Hendricks got up to fetch another round. He grabbed his crotch, sniffed his hand as he turned towards the bar. "AH the threes, I smell cheese."
Thorne looked around. The place was busy, considering that it was only a Tuesday night. It's proximity to the hospital meant that the place was probably full of medics. Thorne knew very well that many of them would have their own edges to take off… He was trying, and failing, to think up another bingo call when a fresh pint was plonked on the table in front of him.
"You know that the body loses weight after death?" Hendricks said.
"This sounds good."
Hendricks sat down, drew his chair closer to the table. "Seriously. You weigh a bit less dead than you did when you were alive and kicking."
Thorne picked up his glass. "It's a bit drastic, don't you think? As diets go."
"Shut up and you might learn something. You can lose anything from a fraction of a gram upwards. Sixteen grams or thereabouts is the average." Hendricks shook his head, took a sip of lager. "The students I was talking to today looked about as interested as you do."
"Go on then, what causes it?"
"No one's a hundred per cent sure. The air in the lungs, probably. But, this is the good bit."
"Oh, there's a good bit, is there?"
"People used to think it was the weight of the soul." The phrase rang in Thorne's head. He nodded. Waited to hear more.
"In the eighteenth century they constructed elaborate scales, designed to weigh terminally ill patients in the moments just before and just after death." Hendricks let the words sink in, relishing his tale. "It was a big deal back then trying to measure the soul's weight as it left the body. Trying to isolate it. They were still doing similar things in America in the early 1900s, and there was a famous experiment in Germany just twenty-five years ago."

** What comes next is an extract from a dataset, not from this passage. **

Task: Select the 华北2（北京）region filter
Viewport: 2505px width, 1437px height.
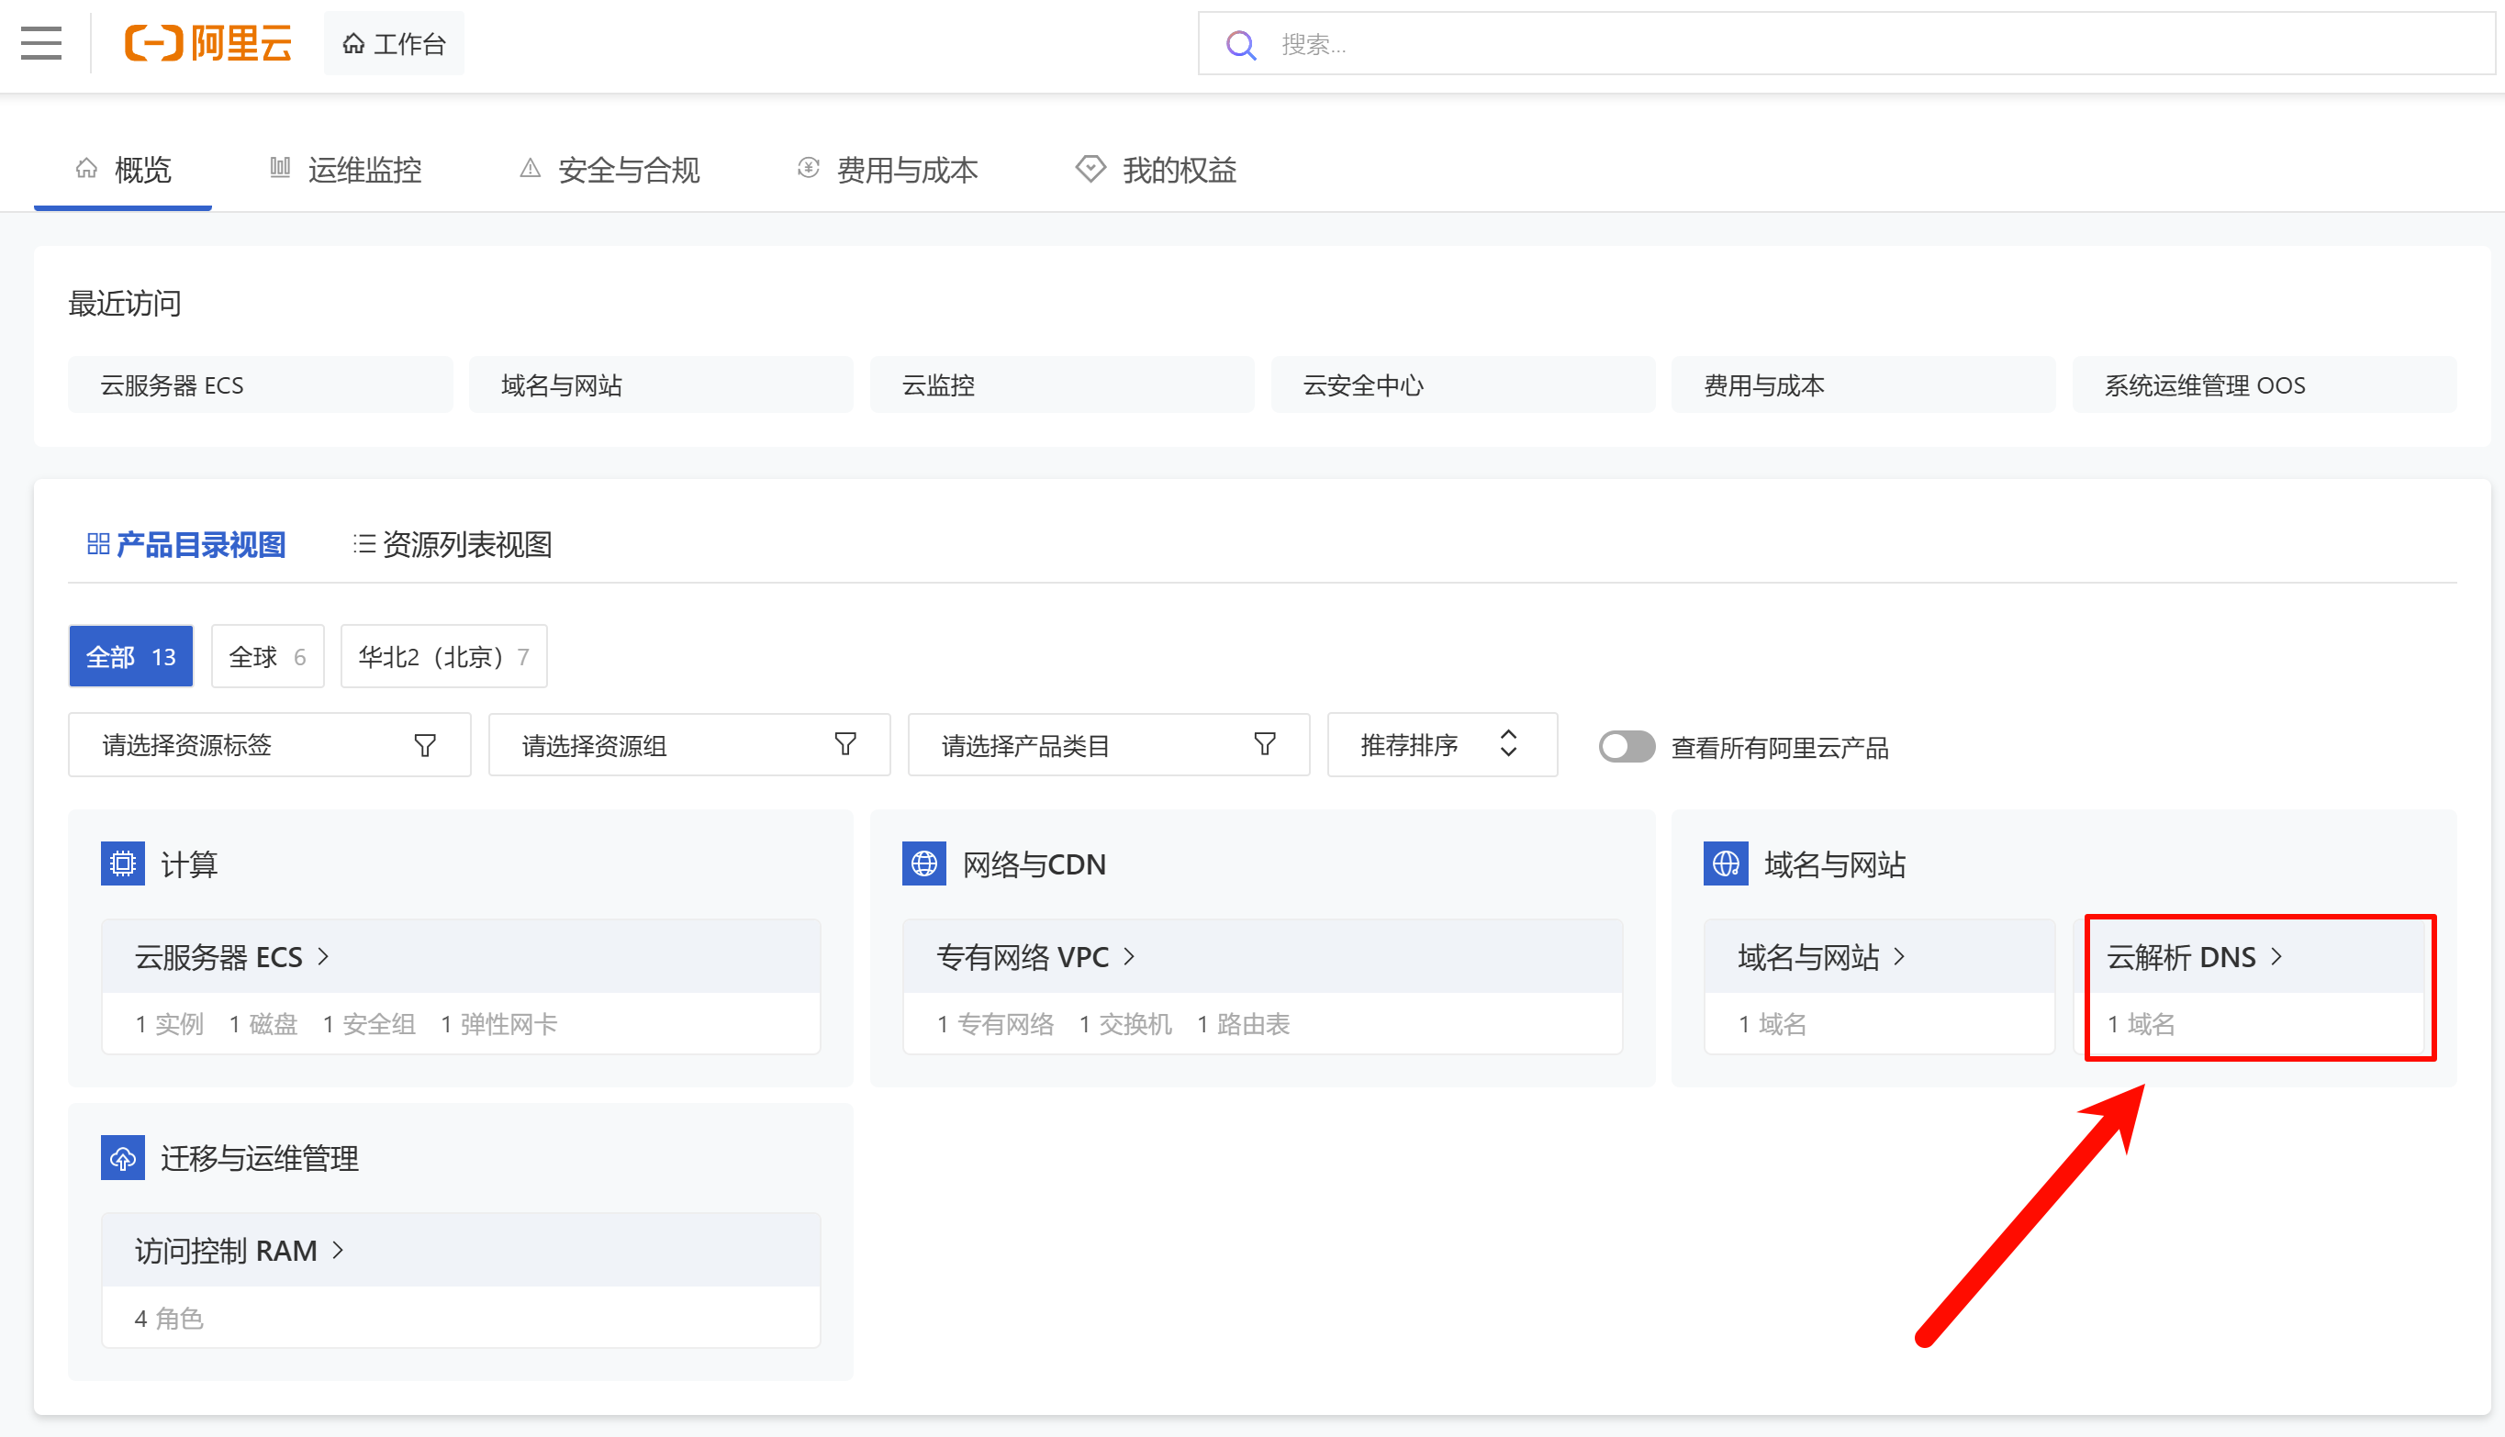Action: 443,656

Thorne was amazed. A century or more ago and it was easy to put such a theory down to lunatics in fancy dress, to mumbo-jumbo masquerading as science. But twenty-five years ago?
"But it's just the air in the lungs, right?"
"That's the best guess," Hendricks said. "Unless you go for the soul theory."
Thorne smiled across the head of his beer. "Did you start drinking before you finished work, or what?"
They drank in silence for a minute or more. Thorne was beginning to feel light-headed. He'd only had a couple of drinks and knew it was tiredness more than anything.
There were pictures forming, dissolving and forming again in Thorne's head. Bodies and scales. Men in wigs and duster coats loading vast weights on to wooden beams. Monitoring the death throes of the wheezing, whey-faced dying, and scratching figures into notebooks. Eyes wide, raised up from inky calculations and then higher, far beyond their primitive laboratories.
Thorne looked across at Hendricks. It was clear from the grin, and the faraway expression, that his friend had gone back to thinking about numbers, and rhymes and dirty jokes.
Hampstead Heath was only a couple of stops on the over ground from Kentish Town West. They were walking towards the station when Thorne's mobile rang.